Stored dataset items
·····
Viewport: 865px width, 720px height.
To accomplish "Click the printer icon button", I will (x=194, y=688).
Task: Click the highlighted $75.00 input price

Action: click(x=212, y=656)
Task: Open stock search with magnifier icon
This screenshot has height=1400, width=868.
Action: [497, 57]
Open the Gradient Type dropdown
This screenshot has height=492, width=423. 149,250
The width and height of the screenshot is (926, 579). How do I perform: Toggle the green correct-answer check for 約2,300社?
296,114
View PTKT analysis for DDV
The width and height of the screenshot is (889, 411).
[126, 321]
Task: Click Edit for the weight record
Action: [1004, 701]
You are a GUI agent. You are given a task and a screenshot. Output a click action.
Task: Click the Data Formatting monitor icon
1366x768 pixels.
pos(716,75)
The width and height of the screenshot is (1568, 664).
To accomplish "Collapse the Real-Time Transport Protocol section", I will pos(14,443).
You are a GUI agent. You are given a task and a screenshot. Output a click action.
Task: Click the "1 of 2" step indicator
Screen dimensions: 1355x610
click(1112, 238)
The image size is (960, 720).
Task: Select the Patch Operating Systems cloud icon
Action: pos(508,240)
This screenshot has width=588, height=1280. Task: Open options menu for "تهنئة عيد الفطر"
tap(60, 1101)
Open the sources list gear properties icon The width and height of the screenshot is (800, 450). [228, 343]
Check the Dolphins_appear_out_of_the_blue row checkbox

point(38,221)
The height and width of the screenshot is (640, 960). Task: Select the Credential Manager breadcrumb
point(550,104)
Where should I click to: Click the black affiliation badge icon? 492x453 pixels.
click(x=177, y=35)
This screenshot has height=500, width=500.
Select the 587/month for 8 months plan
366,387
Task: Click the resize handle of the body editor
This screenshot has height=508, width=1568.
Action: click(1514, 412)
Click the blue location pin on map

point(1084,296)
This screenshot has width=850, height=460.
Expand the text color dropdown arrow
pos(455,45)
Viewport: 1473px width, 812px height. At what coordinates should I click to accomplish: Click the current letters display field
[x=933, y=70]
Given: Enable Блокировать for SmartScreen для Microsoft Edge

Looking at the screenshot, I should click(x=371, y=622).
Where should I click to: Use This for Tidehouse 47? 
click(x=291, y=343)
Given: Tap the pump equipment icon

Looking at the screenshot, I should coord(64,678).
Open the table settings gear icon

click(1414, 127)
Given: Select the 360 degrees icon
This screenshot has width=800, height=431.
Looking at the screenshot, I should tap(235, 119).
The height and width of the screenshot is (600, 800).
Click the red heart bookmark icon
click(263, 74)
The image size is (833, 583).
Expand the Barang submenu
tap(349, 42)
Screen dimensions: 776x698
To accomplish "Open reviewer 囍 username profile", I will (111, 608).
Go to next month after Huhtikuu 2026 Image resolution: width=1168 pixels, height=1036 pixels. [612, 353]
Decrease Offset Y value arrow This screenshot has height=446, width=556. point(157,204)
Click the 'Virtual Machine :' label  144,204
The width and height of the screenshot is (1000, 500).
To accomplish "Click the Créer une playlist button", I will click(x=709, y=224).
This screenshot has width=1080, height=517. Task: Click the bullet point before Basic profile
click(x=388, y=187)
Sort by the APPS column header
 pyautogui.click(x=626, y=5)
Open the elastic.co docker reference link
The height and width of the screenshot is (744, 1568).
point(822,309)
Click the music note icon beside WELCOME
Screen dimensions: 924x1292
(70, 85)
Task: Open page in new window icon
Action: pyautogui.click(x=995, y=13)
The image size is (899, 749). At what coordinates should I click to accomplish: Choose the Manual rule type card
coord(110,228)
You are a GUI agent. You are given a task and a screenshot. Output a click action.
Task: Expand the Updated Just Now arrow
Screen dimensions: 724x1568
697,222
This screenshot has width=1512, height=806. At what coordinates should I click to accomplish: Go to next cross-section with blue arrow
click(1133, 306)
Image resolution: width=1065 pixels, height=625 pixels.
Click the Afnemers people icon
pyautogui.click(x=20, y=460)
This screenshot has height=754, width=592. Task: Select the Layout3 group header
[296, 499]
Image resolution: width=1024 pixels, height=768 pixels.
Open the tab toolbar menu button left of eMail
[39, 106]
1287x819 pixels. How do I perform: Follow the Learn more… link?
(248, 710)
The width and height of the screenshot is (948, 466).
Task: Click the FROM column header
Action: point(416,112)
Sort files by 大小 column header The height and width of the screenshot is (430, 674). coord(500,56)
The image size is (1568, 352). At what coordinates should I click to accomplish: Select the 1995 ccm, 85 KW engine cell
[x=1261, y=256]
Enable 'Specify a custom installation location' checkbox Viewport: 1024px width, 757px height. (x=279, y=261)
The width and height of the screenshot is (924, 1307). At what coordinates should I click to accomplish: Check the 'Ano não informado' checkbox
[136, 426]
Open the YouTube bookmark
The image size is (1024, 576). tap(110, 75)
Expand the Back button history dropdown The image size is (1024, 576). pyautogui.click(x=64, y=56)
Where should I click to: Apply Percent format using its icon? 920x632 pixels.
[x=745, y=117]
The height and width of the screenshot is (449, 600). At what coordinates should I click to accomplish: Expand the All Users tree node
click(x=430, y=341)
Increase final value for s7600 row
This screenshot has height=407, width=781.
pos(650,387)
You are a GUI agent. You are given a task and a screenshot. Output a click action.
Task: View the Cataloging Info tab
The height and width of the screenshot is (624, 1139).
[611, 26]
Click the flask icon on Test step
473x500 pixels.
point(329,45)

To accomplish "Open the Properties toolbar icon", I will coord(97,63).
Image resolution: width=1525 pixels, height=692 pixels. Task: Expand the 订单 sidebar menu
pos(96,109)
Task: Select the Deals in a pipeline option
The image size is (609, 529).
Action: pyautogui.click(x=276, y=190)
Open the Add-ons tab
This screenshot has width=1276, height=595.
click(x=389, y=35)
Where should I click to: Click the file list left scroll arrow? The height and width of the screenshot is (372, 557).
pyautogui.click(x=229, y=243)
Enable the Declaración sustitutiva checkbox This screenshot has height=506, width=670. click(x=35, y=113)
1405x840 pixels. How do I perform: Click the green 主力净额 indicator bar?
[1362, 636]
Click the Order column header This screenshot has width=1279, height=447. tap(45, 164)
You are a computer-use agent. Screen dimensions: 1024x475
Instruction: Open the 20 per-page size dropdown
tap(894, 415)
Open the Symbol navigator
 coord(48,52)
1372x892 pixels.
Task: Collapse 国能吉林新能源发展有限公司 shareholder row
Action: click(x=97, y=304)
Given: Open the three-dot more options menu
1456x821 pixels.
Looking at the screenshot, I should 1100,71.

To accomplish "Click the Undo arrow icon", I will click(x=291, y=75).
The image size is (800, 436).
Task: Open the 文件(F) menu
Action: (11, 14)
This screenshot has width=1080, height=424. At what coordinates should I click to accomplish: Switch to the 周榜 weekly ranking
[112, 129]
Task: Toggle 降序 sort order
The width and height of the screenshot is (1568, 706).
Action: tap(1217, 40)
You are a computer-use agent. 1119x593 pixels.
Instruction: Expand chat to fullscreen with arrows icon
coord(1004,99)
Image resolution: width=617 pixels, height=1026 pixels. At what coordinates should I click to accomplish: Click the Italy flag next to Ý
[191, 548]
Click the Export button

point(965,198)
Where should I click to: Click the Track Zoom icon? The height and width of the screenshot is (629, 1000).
·····
→ WHAT THE TASK REQUIRES
Your answer should be the records themselves, returned word for word.

→ EXPECTED ANSWER
Viewport: 865px width, 720px height.
To accomplish "Click the printer icon button", I will (x=194, y=688).
Task: Click the highlighted $75.00 input price

Action: click(x=212, y=656)
Task: Open stock search with magnifier icon
This screenshot has height=1400, width=868.
Action: [497, 57]
Open the Gradient Type dropdown
This screenshot has height=492, width=423. 149,250
The width and height of the screenshot is (926, 579). How do I perform: Toggle the green correct-answer check for 約2,300社?
296,114
View PTKT analysis for DDV
The width and height of the screenshot is (889, 411).
[126, 321]
Task: Click Edit for the weight record
Action: [1004, 701]
You are a GUI agent. You are given a task and a screenshot. Output a click action.
Task: Click the Data Formatting monitor icon
1366x768 pixels.
pos(716,75)
The width and height of the screenshot is (1568, 664).
To accomplish "Collapse the Real-Time Transport Protocol section", I will pos(14,443).
You are a GUI agent. You are given a task and a screenshot. Output a click action.
Task: Click the "1 of 2" step indicator
Screen dimensions: 1355x610
click(1112, 238)
The image size is (960, 720).
Task: Select the Patch Operating Systems cloud icon
Action: pos(508,240)
This screenshot has width=588, height=1280. Task: Open options menu for "تهنئة عيد الفطر"
tap(60, 1101)
Open the sources list gear properties icon The width and height of the screenshot is (800, 450). [228, 343]
Check the Dolphins_appear_out_of_the_blue row checkbox

point(38,221)
The height and width of the screenshot is (640, 960). Task: Select the Credential Manager breadcrumb
point(550,104)
Where should I click to: Click the black affiliation badge icon? 492x453 pixels.
click(x=177, y=35)
This screenshot has height=500, width=500.
Select the 587/month for 8 months plan
366,387
Task: Click the resize handle of the body editor
This screenshot has height=508, width=1568.
Action: click(1514, 412)
Click the blue location pin on map

point(1084,296)
This screenshot has width=850, height=460.
Expand the text color dropdown arrow
pos(455,45)
Viewport: 1473px width, 812px height. At what coordinates should I click to accomplish: Click the current letters display field
[x=933, y=70]
Given: Enable Блокировать for SmartScreen для Microsoft Edge

Looking at the screenshot, I should click(x=371, y=622).
Where should I click to: Use This for Tidehouse 47? 
click(x=291, y=343)
Given: Tap the pump equipment icon

Looking at the screenshot, I should coord(64,678).
Open the table settings gear icon

click(1414, 127)
Given: Select the 360 degrees icon
This screenshot has width=800, height=431.
Looking at the screenshot, I should tap(235, 119).
The height and width of the screenshot is (600, 800).
Click the red heart bookmark icon
click(263, 74)
The image size is (833, 583).
Expand the Barang submenu
tap(349, 42)
Screen dimensions: 776x698
To accomplish "Open reviewer 囍 username profile", I will (111, 608).
Go to next month after Huhtikuu 2026 Image resolution: width=1168 pixels, height=1036 pixels. [612, 353]
Decrease Offset Y value arrow This screenshot has height=446, width=556. point(157,204)
Click the 'Virtual Machine :' label  144,204
The width and height of the screenshot is (1000, 500).
To accomplish "Click the Créer une playlist button", I will click(x=709, y=224).
This screenshot has width=1080, height=517. Task: Click the bullet point before Basic profile
click(x=388, y=187)
Sort by the APPS column header
 pyautogui.click(x=626, y=5)
Open the elastic.co docker reference link
The height and width of the screenshot is (744, 1568).
point(822,309)
Click the music note icon beside WELCOME
Screen dimensions: 924x1292
(70, 85)
Task: Open page in new window icon
Action: pyautogui.click(x=995, y=13)
The image size is (899, 749). At what coordinates should I click to accomplish: Choose the Manual rule type card
coord(110,228)
You are a GUI agent. You are given a task and a screenshot. Output a click action.
Task: Expand the Updated Just Now arrow
Screen dimensions: 724x1568
697,222
This screenshot has width=1512, height=806. At what coordinates should I click to accomplish: Go to next cross-section with blue arrow
click(1133, 306)
Image resolution: width=1065 pixels, height=625 pixels.
Click the Afnemers people icon
pyautogui.click(x=20, y=460)
This screenshot has height=754, width=592. Task: Select the Layout3 group header
[296, 499]
Image resolution: width=1024 pixels, height=768 pixels.
Open the tab toolbar menu button left of eMail
[39, 106]
1287x819 pixels. How do I perform: Follow the Learn more… link?
(248, 710)
The width and height of the screenshot is (948, 466).
Task: Click the FROM column header
Action: point(416,112)
Sort files by 大小 column header The height and width of the screenshot is (430, 674). coord(500,56)
The image size is (1568, 352). At what coordinates should I click to accomplish: Select the 1995 ccm, 85 KW engine cell
[x=1261, y=256]
Enable 'Specify a custom installation location' checkbox Viewport: 1024px width, 757px height. (x=279, y=261)
The width and height of the screenshot is (924, 1307). At what coordinates should I click to accomplish: Check the 'Ano não informado' checkbox
[136, 426]
Open the YouTube bookmark
The image size is (1024, 576). tap(110, 75)
Expand the Back button history dropdown The image size is (1024, 576). pyautogui.click(x=64, y=56)
Where should I click to: Apply Percent format using its icon? 920x632 pixels.
[x=745, y=117]
The height and width of the screenshot is (449, 600). At what coordinates should I click to accomplish: Expand the All Users tree node
click(x=430, y=341)
Increase final value for s7600 row
This screenshot has height=407, width=781.
pos(650,387)
You are a GUI agent. You are given a task and a screenshot. Output a click action.
Task: View the Cataloging Info tab
The height and width of the screenshot is (624, 1139).
[611, 26]
Click the flask icon on Test step
473x500 pixels.
point(329,45)

To accomplish "Open the Properties toolbar icon", I will coord(97,63).
Image resolution: width=1525 pixels, height=692 pixels. Task: Expand the 订单 sidebar menu
pos(96,109)
Task: Select the Deals in a pipeline option
The image size is (609, 529).
Action: pyautogui.click(x=276, y=190)
Open the Add-ons tab
This screenshot has width=1276, height=595.
click(x=389, y=35)
Where should I click to: Click the file list left scroll arrow? The height and width of the screenshot is (372, 557).
pyautogui.click(x=229, y=243)
Enable the Declaración sustitutiva checkbox This screenshot has height=506, width=670. click(x=35, y=113)
1405x840 pixels. How do I perform: Click the green 主力净额 indicator bar?
[1362, 636]
Click the Order column header This screenshot has width=1279, height=447. tap(45, 164)
You are a computer-use agent. Screen dimensions: 1024x475
Instruction: Open the 20 per-page size dropdown
tap(894, 415)
Open the Symbol navigator
 coord(48,52)
1372x892 pixels.
Task: Collapse 国能吉林新能源发展有限公司 shareholder row
Action: click(x=97, y=304)
Given: Open the three-dot more options menu
1456x821 pixels.
Looking at the screenshot, I should 1100,71.

To accomplish "Click the Undo arrow icon", I will click(x=291, y=75).
The image size is (800, 436).
Task: Open the 文件(F) menu
Action: (11, 14)
This screenshot has width=1080, height=424. At what coordinates should I click to accomplish: Switch to the 周榜 weekly ranking
[112, 129]
Task: Toggle 降序 sort order
The width and height of the screenshot is (1568, 706).
Action: tap(1217, 40)
You are a computer-use agent. 1119x593 pixels.
Instruction: Expand chat to fullscreen with arrows icon
coord(1004,99)
Image resolution: width=617 pixels, height=1026 pixels. At what coordinates should I click to accomplish: Click the Italy flag next to Ý
[191, 548]
Click the Export button

point(965,198)
Where should I click to: Click the Track Zoom icon? The height and width of the screenshot is (629, 1000).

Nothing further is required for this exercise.